Say how many lines in the entries contain "checkmark", giving only the number.

Saved entries
*** Begin section ***

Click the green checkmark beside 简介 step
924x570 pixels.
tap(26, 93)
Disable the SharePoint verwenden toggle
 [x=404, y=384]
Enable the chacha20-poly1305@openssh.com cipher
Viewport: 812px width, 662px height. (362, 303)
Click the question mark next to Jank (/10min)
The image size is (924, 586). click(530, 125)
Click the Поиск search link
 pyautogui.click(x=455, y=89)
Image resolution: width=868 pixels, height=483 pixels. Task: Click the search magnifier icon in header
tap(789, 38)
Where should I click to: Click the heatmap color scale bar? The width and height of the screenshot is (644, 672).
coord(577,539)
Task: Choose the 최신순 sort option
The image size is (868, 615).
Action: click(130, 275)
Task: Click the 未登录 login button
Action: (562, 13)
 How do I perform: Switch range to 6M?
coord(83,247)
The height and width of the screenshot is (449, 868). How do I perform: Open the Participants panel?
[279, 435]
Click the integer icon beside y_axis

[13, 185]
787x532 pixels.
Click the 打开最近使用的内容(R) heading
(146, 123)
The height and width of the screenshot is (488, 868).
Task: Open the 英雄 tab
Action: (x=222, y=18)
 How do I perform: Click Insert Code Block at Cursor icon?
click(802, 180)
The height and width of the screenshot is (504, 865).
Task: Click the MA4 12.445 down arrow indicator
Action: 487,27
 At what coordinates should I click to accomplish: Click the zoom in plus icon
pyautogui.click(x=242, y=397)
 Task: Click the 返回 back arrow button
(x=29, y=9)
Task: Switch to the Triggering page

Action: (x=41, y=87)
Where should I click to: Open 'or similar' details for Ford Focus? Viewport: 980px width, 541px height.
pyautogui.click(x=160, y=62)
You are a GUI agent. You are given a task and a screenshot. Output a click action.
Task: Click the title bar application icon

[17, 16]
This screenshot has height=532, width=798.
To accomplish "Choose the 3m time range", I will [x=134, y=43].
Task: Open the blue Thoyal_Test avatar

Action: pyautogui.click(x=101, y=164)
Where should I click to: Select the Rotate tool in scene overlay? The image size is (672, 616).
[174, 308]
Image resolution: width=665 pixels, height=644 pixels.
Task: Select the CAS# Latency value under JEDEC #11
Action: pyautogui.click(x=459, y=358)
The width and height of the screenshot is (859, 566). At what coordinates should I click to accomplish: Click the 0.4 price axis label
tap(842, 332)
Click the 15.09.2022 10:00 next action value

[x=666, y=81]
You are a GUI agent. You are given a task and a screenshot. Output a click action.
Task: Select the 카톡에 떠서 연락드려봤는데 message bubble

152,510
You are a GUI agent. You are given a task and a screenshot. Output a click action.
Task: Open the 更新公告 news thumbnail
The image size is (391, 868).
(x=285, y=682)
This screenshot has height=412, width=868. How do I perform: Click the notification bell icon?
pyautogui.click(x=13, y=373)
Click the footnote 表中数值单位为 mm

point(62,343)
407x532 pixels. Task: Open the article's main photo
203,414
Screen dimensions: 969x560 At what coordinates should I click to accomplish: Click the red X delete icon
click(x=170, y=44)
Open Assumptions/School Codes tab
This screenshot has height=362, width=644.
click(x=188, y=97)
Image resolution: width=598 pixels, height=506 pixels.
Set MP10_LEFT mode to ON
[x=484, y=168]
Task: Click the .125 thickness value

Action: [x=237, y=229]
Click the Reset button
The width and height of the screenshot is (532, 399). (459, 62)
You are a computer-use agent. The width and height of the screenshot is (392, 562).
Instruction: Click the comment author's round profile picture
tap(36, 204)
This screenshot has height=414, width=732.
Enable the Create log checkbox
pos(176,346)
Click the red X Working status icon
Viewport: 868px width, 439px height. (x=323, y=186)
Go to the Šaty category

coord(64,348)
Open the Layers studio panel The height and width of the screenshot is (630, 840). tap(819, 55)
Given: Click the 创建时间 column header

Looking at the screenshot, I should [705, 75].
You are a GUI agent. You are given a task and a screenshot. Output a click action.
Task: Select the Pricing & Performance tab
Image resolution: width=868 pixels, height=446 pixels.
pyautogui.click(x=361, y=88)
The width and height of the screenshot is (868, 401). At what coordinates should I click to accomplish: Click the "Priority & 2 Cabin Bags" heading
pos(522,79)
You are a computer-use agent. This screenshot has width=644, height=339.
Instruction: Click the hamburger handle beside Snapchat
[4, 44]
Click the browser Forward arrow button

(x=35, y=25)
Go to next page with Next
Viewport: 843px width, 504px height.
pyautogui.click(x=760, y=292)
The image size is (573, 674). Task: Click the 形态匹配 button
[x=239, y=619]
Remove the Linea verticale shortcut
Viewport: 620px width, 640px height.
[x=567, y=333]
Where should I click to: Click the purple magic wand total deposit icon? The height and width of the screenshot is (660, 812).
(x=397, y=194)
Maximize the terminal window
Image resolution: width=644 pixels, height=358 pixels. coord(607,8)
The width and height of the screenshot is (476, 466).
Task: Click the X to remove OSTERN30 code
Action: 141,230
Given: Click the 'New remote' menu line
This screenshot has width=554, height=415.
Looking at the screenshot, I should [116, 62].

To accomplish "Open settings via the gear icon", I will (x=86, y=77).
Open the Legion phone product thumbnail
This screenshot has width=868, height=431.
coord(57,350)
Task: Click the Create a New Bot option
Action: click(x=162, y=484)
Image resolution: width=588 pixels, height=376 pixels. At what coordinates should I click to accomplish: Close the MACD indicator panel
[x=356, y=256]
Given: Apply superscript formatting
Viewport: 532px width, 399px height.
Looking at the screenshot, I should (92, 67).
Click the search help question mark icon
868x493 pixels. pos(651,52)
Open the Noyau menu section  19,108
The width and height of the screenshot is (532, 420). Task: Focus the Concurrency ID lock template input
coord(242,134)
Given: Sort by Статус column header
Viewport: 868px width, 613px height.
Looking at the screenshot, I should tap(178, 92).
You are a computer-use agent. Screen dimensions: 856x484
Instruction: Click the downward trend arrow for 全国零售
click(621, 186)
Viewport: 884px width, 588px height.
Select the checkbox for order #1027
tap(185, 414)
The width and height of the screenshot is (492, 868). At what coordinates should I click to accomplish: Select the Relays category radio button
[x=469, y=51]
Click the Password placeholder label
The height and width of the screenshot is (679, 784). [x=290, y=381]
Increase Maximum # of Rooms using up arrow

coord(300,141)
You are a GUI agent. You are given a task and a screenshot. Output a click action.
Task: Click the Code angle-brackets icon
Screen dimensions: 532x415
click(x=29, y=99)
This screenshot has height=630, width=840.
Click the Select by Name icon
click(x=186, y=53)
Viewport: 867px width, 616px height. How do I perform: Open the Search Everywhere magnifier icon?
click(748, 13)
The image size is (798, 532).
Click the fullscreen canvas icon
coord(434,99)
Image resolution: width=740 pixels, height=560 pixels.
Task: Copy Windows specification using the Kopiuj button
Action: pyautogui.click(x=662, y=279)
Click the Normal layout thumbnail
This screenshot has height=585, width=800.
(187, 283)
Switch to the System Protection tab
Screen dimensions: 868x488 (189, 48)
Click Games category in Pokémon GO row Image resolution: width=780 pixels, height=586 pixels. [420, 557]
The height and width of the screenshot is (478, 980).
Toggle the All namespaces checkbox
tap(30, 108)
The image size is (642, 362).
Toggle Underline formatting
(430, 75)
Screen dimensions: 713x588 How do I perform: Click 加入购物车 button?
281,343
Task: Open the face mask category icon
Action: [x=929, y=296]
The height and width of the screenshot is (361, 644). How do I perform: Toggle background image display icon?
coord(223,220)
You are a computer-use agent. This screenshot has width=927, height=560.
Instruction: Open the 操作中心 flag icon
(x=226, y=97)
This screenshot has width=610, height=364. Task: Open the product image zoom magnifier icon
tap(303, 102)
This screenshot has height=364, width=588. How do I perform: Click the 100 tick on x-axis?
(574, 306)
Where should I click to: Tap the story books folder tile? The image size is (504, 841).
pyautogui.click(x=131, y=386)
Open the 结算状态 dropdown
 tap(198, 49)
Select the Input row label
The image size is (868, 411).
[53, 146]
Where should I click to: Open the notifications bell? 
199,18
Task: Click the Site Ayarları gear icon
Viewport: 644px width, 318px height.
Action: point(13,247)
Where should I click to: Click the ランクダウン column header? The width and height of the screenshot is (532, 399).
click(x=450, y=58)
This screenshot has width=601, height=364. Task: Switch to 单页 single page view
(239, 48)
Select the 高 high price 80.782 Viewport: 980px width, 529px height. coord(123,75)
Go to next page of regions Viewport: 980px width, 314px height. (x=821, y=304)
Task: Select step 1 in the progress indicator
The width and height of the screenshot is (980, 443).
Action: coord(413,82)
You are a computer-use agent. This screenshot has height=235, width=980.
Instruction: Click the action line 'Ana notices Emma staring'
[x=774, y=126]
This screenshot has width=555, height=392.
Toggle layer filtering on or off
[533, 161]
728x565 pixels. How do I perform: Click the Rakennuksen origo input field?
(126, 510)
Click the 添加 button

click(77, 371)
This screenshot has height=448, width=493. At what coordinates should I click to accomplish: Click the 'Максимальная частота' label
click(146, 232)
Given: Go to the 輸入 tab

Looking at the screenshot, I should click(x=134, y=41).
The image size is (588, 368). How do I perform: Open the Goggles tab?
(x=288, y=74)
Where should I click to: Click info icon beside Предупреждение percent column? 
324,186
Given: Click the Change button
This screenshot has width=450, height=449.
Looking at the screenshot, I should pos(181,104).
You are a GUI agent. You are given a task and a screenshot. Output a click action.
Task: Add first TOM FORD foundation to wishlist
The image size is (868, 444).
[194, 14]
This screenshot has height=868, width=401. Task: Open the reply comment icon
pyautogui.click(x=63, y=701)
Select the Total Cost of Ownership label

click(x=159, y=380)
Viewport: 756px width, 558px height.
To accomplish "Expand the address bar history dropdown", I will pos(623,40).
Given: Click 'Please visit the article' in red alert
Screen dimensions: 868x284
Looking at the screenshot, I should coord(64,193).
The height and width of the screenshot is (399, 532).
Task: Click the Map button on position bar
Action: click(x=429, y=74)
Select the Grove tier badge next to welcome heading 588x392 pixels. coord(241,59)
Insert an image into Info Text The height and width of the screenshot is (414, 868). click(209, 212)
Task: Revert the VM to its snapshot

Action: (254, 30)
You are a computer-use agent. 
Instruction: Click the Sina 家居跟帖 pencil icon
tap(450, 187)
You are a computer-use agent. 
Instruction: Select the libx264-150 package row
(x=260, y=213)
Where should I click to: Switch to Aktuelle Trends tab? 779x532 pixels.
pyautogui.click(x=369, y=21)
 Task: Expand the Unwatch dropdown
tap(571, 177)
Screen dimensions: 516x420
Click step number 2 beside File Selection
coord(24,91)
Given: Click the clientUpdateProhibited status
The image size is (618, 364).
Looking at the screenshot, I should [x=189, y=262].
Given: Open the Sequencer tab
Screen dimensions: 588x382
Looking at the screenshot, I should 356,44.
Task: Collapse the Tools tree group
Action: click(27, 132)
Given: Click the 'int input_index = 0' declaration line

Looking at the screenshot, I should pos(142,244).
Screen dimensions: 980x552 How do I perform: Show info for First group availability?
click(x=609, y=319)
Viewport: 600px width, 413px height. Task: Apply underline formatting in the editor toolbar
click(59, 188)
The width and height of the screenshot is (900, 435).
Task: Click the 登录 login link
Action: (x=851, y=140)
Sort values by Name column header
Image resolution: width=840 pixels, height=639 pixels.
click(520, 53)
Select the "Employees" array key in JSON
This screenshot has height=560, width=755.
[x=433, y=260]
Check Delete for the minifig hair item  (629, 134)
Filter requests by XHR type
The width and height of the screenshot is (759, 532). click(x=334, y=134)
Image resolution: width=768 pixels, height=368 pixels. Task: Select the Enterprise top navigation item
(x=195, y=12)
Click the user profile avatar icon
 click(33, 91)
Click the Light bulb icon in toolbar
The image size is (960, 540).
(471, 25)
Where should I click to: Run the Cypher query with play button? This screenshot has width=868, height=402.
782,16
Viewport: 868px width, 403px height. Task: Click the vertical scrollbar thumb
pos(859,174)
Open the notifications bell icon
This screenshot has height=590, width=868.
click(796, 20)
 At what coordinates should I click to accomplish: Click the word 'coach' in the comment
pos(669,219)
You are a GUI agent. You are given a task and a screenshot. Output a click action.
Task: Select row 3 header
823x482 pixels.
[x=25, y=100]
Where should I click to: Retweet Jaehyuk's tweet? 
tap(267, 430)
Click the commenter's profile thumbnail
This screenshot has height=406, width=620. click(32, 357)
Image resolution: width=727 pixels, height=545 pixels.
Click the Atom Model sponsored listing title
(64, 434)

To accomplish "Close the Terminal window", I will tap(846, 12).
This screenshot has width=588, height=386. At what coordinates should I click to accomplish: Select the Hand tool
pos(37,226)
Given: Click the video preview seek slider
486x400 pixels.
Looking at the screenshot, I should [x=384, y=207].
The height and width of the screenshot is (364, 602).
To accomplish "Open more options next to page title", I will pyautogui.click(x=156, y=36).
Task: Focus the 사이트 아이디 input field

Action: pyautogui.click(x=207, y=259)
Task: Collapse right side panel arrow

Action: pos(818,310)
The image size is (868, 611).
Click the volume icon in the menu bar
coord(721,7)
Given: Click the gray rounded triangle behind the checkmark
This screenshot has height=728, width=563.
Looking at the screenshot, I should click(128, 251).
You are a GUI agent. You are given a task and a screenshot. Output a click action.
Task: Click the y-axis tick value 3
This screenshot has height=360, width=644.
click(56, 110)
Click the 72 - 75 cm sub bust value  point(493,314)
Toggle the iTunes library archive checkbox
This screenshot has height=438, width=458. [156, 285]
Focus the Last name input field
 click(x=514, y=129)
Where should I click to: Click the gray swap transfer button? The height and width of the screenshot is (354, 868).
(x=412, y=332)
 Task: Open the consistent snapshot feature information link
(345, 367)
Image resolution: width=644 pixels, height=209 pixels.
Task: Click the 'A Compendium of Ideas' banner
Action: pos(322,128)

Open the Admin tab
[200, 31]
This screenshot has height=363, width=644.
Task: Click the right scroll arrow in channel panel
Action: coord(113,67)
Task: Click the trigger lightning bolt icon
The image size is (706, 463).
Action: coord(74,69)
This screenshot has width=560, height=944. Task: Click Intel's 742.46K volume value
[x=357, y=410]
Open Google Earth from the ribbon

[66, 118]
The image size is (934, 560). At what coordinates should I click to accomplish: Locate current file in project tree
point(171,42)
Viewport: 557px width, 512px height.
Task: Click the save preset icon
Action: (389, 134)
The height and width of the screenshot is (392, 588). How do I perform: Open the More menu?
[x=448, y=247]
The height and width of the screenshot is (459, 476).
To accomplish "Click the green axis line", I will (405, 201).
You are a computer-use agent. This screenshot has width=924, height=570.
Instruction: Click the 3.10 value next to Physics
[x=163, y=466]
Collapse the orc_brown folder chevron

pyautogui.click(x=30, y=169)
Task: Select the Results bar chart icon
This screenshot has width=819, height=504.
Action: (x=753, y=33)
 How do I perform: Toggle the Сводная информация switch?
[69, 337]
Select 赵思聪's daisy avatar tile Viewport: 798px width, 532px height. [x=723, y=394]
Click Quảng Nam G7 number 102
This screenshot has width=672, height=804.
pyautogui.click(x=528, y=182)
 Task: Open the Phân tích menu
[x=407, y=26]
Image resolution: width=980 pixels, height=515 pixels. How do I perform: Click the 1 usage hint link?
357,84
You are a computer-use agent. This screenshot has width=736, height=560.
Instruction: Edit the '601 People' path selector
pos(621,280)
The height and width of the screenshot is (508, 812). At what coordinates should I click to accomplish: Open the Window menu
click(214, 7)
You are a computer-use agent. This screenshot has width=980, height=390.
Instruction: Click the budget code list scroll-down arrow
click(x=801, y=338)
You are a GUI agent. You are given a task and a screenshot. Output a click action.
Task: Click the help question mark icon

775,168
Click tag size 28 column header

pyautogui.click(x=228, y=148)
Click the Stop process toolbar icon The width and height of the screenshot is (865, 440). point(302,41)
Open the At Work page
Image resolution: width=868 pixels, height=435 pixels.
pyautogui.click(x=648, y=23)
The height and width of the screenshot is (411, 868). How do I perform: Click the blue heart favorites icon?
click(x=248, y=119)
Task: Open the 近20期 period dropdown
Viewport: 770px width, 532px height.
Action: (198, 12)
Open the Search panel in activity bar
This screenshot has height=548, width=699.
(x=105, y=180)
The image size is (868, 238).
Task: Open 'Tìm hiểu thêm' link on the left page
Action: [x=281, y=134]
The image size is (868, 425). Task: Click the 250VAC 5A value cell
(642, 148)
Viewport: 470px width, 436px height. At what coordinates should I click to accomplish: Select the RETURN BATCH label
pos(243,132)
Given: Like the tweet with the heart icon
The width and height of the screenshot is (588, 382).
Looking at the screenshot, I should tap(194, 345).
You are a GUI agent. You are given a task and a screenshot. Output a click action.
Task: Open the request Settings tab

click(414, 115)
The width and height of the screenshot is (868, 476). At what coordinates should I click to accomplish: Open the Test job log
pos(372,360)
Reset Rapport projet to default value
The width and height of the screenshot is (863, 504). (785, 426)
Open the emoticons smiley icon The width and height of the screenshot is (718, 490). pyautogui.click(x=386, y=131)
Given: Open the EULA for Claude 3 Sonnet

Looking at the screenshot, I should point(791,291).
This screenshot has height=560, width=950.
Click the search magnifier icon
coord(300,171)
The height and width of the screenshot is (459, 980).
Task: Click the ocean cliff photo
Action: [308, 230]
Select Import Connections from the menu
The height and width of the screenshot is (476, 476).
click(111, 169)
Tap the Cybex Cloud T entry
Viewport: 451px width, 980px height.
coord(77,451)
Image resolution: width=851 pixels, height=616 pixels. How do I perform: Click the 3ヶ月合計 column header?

*** End section ***

:: RESPONSE AREA ::
2